Jim Drani Drileba is the Manager of Risk Advisory Services (RAS) with BDO East Africa, a specialistaudit and consultancy firm. Jim also headed the Internal audit department at Lacor Hospital before moving as the Director of Business risk and compliance with Mazars BRJ. He met with Mustapha B Mugisa and shared his journey in the risk and investigation.
Jim says if you are a person who is professional with integrity and humility, you succeed. Time management is critical in our profession. Dress for the part. And lastly, write well.
Tell us about your journey. How and where did you start and where are you now?
I am called Jim Drani. My journey in fraud investigations started with Internal auditing at LacorHospital, the second biggest hospital in Uganda. I started as Internal Auditor Trainee, grew through the ranks to heading the department.
The hospital environment provides the platform for all kinds of operational challenges and fraud. When it comes to billing, this is where lots of work is. Also, a hospital is labor intensive, with over 600 staff. In terms of infrastructure, a hospital owns lots of equipment. This environment provides good environment for training.
From my background in the hospital, I find my work fulfilling as Manager, Risk Services at BDO East Africa.
In your profession, how much of your success is attributed to good parenting vs luck?
I attribute my success more to good parenting. This is what provides one the ingredient of ethics and integrity, as well as respect. These are skills which have been instilled in me by my parents.
I have undertaken investigations where we have respectively disagreed with the suspects who were finally convicted based on the facts in my report. This is not luck. Some one after such incident, they greet you because they know you were doing your work and they were caught on the wrong side.
Unlike some investigators who may take their suspects by surprise, my approach is to give an opportunity to the suspects to clarify on the facts collected so that work done is objective. And that is the essence of an investigation – conducting an objective inquest based on facts and not opinion, feelings or hearsay.
What top two skills would you say one must master to succeed and why?
The skill of professional skepticism where only facts determine the truth in any investigation. If I am assigned to investigate a matter, many suspects may be involved. And by default, people will say they are innocent. My approach is such that their innocence can only be proved based on facts at hand.
Then you need people management skills.
Where you have mutual respect for everybody you meet irrespective of their positions mentioned or not. For example, you travel to a new place and meet a floor cleaner – do you just bypass, or you say hi because such a person could provide you the much-needed tip. For the example, security guards have all the information about the business, who comes in at what time and the key information you need to connect the dots in your case.
As a leader, how do you identify and prepare a successor?
This is one challenge we need to deal with for this generation.
The young generation is quite impatient. They want to achieve so much within a very short term – which is a given because they have the resources at their disposal – e.g. from online sources.

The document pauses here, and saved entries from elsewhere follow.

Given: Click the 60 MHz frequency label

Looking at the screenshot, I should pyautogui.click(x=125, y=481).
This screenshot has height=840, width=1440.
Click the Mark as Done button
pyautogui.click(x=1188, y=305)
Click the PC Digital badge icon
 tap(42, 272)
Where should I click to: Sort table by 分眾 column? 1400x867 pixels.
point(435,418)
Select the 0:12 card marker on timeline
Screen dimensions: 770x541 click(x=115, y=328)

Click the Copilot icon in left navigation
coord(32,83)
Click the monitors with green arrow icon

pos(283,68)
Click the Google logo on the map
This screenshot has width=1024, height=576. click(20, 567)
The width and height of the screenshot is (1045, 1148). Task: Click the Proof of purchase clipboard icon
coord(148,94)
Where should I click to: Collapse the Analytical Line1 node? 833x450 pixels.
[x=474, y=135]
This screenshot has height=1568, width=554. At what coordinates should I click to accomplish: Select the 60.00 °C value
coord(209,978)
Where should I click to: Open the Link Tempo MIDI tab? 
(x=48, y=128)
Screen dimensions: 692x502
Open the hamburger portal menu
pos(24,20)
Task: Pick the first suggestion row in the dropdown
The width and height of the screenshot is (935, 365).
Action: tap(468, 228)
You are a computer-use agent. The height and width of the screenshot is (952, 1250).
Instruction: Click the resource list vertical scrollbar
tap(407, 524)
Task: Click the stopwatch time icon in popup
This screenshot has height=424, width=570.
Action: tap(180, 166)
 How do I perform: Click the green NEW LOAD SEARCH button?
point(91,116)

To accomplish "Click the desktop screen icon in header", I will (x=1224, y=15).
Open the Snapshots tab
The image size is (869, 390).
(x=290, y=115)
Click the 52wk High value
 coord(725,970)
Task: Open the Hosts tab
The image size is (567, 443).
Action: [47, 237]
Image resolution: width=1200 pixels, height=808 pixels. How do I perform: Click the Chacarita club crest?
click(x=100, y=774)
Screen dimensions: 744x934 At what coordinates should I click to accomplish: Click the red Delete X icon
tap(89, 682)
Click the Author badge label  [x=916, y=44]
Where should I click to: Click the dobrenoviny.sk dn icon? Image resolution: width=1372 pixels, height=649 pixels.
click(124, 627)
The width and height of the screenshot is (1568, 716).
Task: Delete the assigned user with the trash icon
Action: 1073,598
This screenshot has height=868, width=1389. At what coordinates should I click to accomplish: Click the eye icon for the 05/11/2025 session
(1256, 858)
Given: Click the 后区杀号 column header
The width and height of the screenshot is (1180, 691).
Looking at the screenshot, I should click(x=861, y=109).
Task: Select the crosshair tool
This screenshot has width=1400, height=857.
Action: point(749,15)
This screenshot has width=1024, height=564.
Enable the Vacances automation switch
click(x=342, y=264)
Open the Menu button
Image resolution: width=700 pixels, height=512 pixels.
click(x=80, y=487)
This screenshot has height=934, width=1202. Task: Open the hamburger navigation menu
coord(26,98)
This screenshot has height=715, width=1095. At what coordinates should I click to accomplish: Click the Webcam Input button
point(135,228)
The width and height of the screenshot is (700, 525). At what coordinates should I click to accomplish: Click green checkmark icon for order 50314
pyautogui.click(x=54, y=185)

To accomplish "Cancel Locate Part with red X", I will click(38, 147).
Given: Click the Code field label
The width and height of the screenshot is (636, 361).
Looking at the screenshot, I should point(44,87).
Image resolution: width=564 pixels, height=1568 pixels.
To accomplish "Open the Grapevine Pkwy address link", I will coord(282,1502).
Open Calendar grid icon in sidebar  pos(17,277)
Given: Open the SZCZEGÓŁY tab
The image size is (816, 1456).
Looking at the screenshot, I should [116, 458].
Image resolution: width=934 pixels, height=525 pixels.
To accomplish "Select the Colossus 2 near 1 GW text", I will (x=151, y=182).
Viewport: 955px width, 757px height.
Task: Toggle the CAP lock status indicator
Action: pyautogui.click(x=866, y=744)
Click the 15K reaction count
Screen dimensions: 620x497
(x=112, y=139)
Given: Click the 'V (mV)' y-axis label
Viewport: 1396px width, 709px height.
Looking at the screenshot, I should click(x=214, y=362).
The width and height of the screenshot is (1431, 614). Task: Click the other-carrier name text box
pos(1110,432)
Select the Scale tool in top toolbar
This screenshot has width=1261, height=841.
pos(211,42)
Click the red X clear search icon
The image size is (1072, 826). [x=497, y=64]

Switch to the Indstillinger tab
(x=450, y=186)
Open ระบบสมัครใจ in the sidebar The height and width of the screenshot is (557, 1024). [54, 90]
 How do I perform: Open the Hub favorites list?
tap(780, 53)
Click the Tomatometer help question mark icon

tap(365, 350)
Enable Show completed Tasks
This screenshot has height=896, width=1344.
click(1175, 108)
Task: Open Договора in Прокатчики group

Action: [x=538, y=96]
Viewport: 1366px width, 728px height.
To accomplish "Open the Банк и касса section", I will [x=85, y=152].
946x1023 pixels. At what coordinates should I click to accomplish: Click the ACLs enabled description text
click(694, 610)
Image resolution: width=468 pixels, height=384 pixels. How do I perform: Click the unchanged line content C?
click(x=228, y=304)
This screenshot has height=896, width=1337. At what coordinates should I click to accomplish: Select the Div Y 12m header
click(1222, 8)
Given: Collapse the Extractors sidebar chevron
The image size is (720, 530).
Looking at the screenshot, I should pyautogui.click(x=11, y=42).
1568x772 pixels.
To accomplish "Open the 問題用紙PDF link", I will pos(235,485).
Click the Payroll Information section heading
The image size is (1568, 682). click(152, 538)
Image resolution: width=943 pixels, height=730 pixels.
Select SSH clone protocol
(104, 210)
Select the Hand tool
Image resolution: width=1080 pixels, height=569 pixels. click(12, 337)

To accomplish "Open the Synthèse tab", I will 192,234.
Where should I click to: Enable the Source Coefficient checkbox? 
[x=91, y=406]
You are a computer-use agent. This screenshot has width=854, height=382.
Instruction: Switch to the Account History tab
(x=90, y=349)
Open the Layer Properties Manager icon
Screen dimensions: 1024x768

But there is a key difference between qualifications and experience.
On my team, there are people when given a task, they do not settle until it is solved. Such people are always willing to go an extra mile to provide a helping hand consistently. They demonstrate hunger to learn. They are self-driven. Always asking questions and are willing to take risks.
If you are to share one life’s lesson: what would it be? Why?
Self-belief. Many people lack self-esteem.
You have seen people who begin by apologizing. Explaining all their problems and you wonder whether to continue with such people or not. I think, someone with self-belief, will focus more on their positives so that they are a good company and given opportunity to try.
Self-belief gives you the ability to speak to power when you know it is the right thing to do. And that is how I became a key resource person for LacorHospital Board of Directors – presenting facts they need to know but which they have been presiding over. That way, they were able to transform the hospital by fixing them.
What is your biggest fear and why?
Failure.
I fear failing to meet expectations. For example, I promise to undertake a task, but fail to complete without justifiable reasons.
As a professional, such is not good as you become unreliable.